Stewart descend du lit et retire les électrodes de sa poitrine velue.

– Fils, tu viens de me dire qu'une des filles est morte, je dois retrouver l'autre avant qu'il ne soit trop tard ! C'est mon devoir !

– Et si tu as de nouveau une attaque ?

– Eh bien… On improvisera ! Que veux-tu, il faut bien mourir un jour !

Quand il s'agit de son travail, Stewart peut être très borné. Il est prêt à tout pour clore une enquête. C'est une de ses nombreuses qualités, la détermination. Mais parfois, son obstination peut l'emmener très loin. Le docteur et moi restons stupéfaits de la réaction de mon père qui fait comme si de rien n'était.

– Je suis prêt, nous partons ? Docteur, merci pour vos services, je reviendrai pour les examens après l'enquête !

En rentrant à la maison, je trouve une lettre. Je l'ouvre délicatement, une clef tombe de l'enveloppe. La lettre est signée, la sœur de Ralph et de Gunnar a décidé de me parler.

Cher Monsieur Young,

Pardonnez-moi pour tous ces mensonges, mais comprenez que je ne fais que protéger ma famille. Cette clef ouvre une porte menant à une salle secrète, à vous de la trouver. Voici un indice : l'homme est une lettre la femme en est une autre, tous deux forment un genre. Comme je vous l'ai déjà dit, méfiez-vous, la vérité se dissimule toujours. Posez-vous les bonnes questions Daniel. Pourquoi deux voisines, pourquoi une pauvre enfant ? Dans quel but ? Vous êtes auteur, pensez comme vos personnages. La réponse est pourtant simple croyez-moi, effrayante, mais simple. Oh, et il y a une chose superbe de nos jours, internet. Philippine Rupertz vous aidera…

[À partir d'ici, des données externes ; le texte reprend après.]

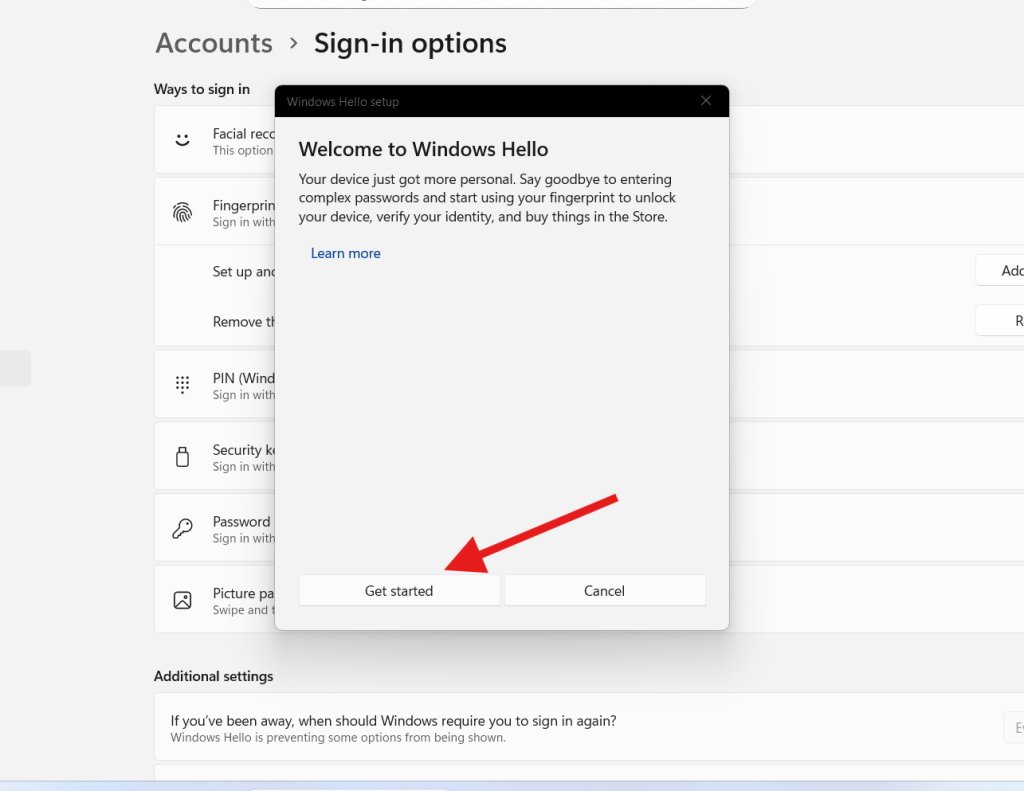Click the search field at the top
Image resolution: width=1024 pixels, height=791 pixels.
tap(500, 3)

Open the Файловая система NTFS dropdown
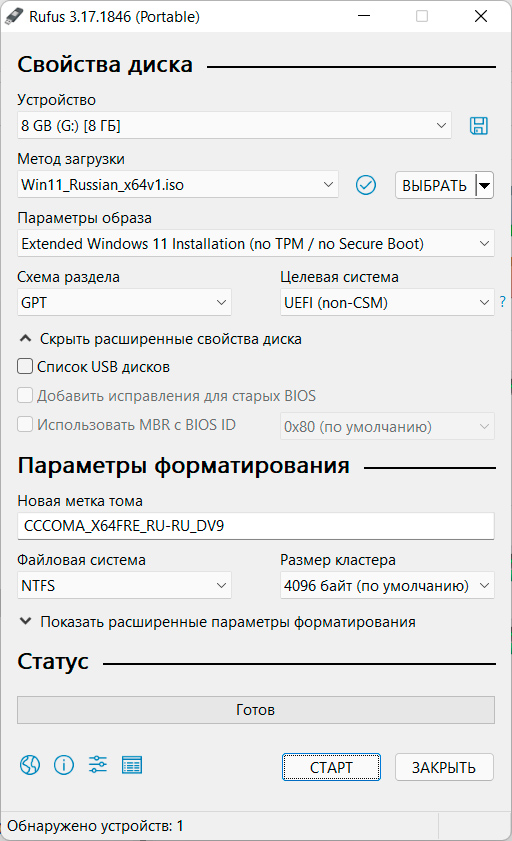coord(124,585)
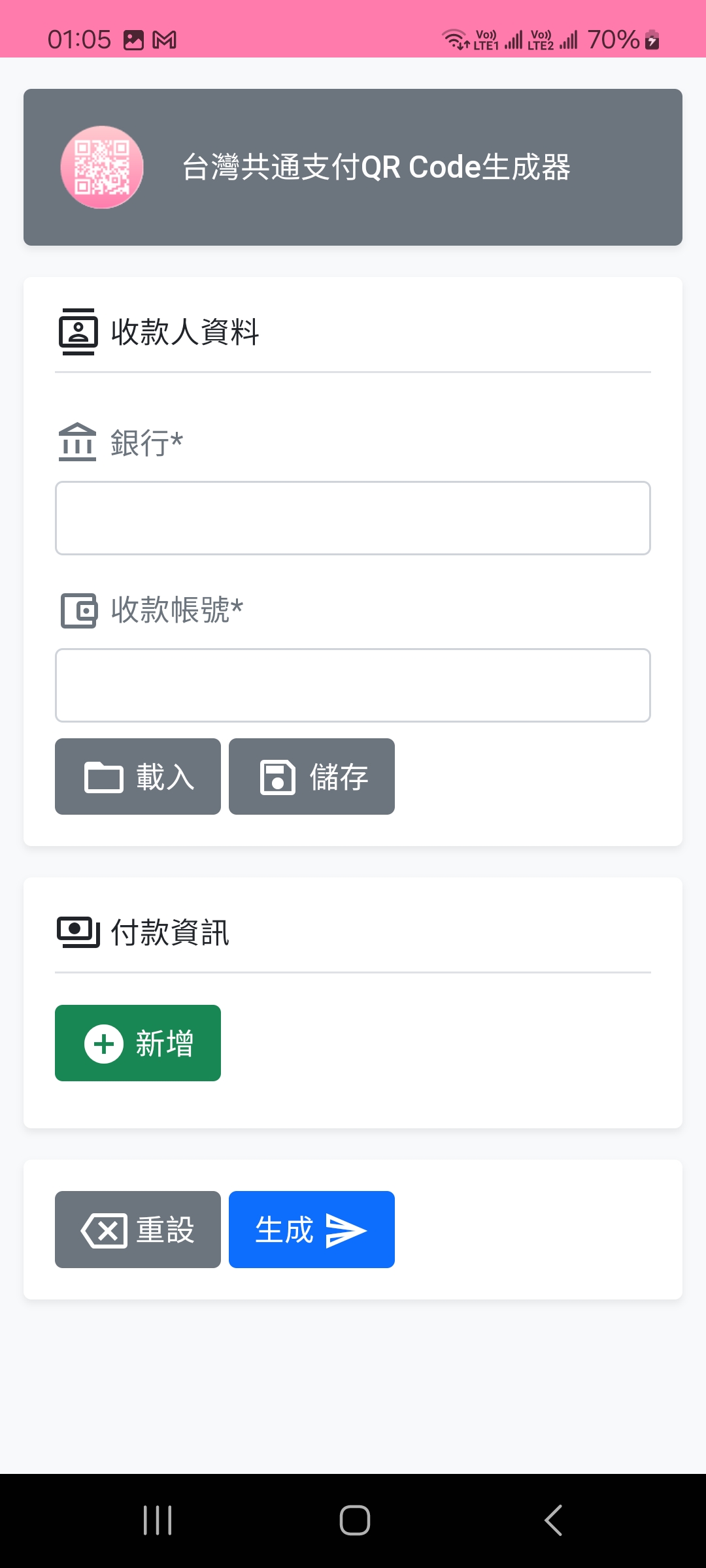Tap the Wi-Fi signal status icon
The height and width of the screenshot is (1568, 706).
coord(455,40)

Ni une ni deux, je me connecte sur le site des archives. En tapant le nom Philippine Rupertz, je tombe immédiatement sur une photo de la famille Rupertz. C'est trop facile, me dis-je en lisant l'article.

Philippine Rupertz âgée de huit ans meurt d'une allergie aux crustacés. La mort était accidentelle. La famille en a été très affectée, le père de la jeune fille, Gunnar, a organisé une longue veillée. Toute la famille était présente sauf le frère de Gunnar, Ralph. L'affaire n'a eu aucune suite.

– Étrange, pourquoi personne ne m'a parlé de Philippine ? Quel est le lien avec l'affaire si c'est un accident ? Je commence à en avoir marre des secrets de famille !

Sur une page vierge, je note toutes les dates où il s'est produit un drame concernant la famille Rupertz.

 

           1991 : Mort accidentelle de Philippine Rupertz fille de Gunnar et sœur d'Arthur. (Mort par allergie aux crustacés)            1993 : Mort de Maria Rupertz, fille de Ralph Rupertz. (Morte violée, torturée) Enquête non élucidée, dossier disparu, coupable membre de la famille.            2010 : enlèvement de deux filles, voisines, amies à quelques jours d'intervalle. La première retrouvée morte dans le quartier où vit toute la famille Rupertz. L'autre est encore aux mains du meurtrier de Maria et de Nancy. Ralph est emprisonné pour le meurtre de sa fille Et l'enlèvement de Nancy et Helena. Son ami le détective s'est suicidé pour avoir falsifié et caché des preuves lors d'une enquête de police.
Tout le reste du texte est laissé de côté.